Step one for AI deployment: Acquire the right data

Read time:

Author:

Anthony Cosgrove

Co-Founder

Date published:

16.12.2024

Expand Table of contents

Collapse Table of contents

You don’t need me to tell you that everyone is talking about AI right now. You’ll also be aware of the constant stream of “How to use AI to do X” posts that abound.

So I’ll keep it simple: the biggest obstacle firms face is gaining rapid access to good quality data, whether that’s coming from an internal or external source. With recent developments in AI being far more visible, the significance of efficient data access is increasingly pivotal for companies that want to leverage AI. By overcoming the challenges of data access, organizations have a chance of unlocking the full potential of their AI initiatives. Without it, they’ll likely move too slowly or have too much embedded cost to generate a meaningful return on investment.

Data acquisition and preparation

The first, and arguably largest obstacle for most companies is acquiring the necessary data for training and testing AI models. This will likely involve data from various internal and external sources, ensuring that the data is of high quality, and addressing any legal, security and privacy concerns. Companies will also need to adapt the data both to evaluate whether it meets their needs and to actually use it, such as labeling the data to provide supervised learning signals for their models. Therefore, they’ll need a strong understanding of the format and structure of the data, and the ability to transform it and maintain that new version on an ongoing basis. This process of discovery, evaluation, customization and integration will also vary depending on whether you’re accessing internal or external data.

Internal data sources

If you’re looking for internal data, the options typically range from “ask the person most likely to have access to what you want” to “check the data catalog.” In the former case, it really comes down to luck and leveraging relationships within your company, which is neither a strategy, nor is it scalable. In the latter, you may get a view of what data is available, but you’re unlikely to know if it’s useful, or have the ability to quickly access and transform it. The point is, the status quo doesn’t provide a quick and easy way to access data that will scale with your AI ambitions. It also means that the same manual processes are repeated every time anyone needs data.

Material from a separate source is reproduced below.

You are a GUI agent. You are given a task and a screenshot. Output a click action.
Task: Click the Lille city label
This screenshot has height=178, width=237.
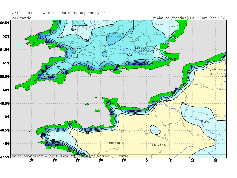[211, 74]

An emergent solution to this is the idea of the internal data marketplace, such as the one that Aboitiz Data Innovation built on Harbr. With this approach, users can discover and gain controlled access to a variety of data assets that span on-premises systems, cloud storage, and data lakes/warehouses. The idea here isn’t to just dump all the data in one place. It’s to make sure that the right people can access the data they need, wherever it is, in a self-service manner. I’m probably biased here, but a data marketplace is a practical, value-led solution to the age-old problem of how to get value from data silos.

External data sources

To acquire data outside of your company, you have a few options: major data providers like Moody’s Analytics or Bloomberg, public data storefronts like Datarade, public data marketplaces like those from AWS or Snowflake, or matchmaking services like Nomad Data. Side note: I had a good chat with Nomad’s founder, Brad Schneider, about some of the specific challenges of finding the right data. Read it here.

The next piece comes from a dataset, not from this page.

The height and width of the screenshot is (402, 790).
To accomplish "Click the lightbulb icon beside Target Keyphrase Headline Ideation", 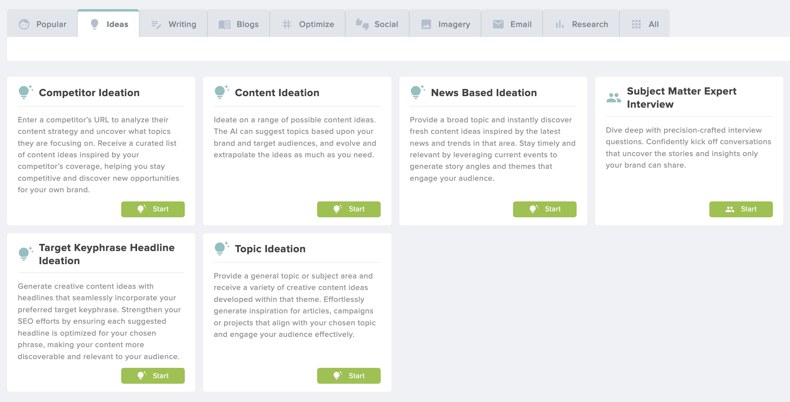I will (x=25, y=253).
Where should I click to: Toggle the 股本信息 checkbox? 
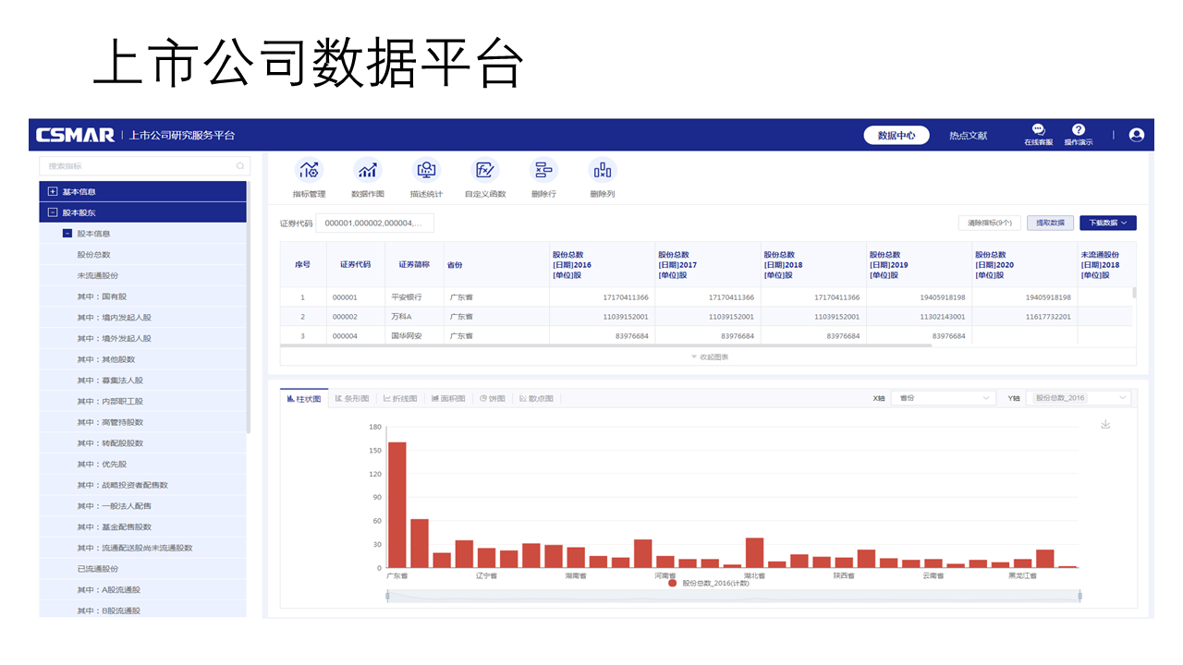point(67,233)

Data providers operate a variety of models as part of a multi-channel approach to data commerce. The problem for the data consumer, is that while many of these technologies help with discovery and integration it can remain difficult to evaluate and customize the data. This is further exacerbated when the consumer wants to use it to feed an AI model, as providers are even more reticent to let a consumer trial data because they may obtain the value without buying it. To overcome this, many data providers are increasingly developing a strong core channel – what we call a private data marketplace – with embedded sandbox environments. A perfect example is Moody’s DataHub where, via a secure login, customers can access a storefront containing Moody’s data products. Access and visibility can be controlled per organization or user, meaning that the right people will see the right data products in a self-service manner. This aids the first challenge of buying data: discovery.

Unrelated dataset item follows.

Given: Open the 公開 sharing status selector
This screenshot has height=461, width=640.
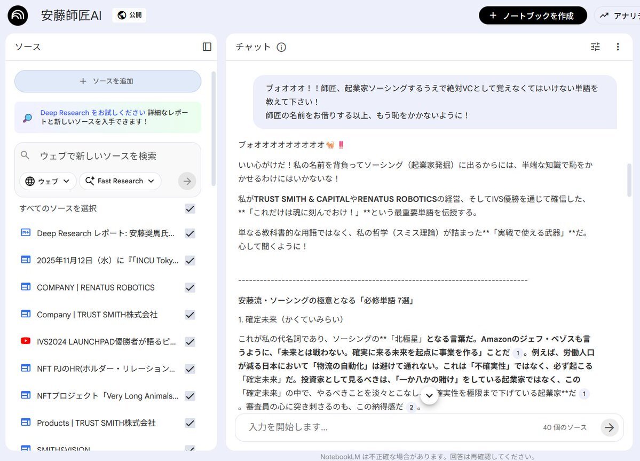Looking at the screenshot, I should [129, 15].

Next, users will need to evaluate the data to see if it’s fit for purpose. This is obviously a massive step, but one that persistently causes issues for both data providers and consumers. Again, a private data marketplace can solve this problem by making the trial and evaluation stages effortless and self-service. For AI-related use cases this is even more important, because data providers are increasingly reluctant to provide trial access due to the risk of value being realized during the evaluation and without the data being purchased. Accessing samples in a cloud-based secure sandbox, means data providers don’t run that risk, so can provide full-volume samples, so data consumers can really understand the value proposition. Without this understanding, customers won’t have confidence that the data will work in their model.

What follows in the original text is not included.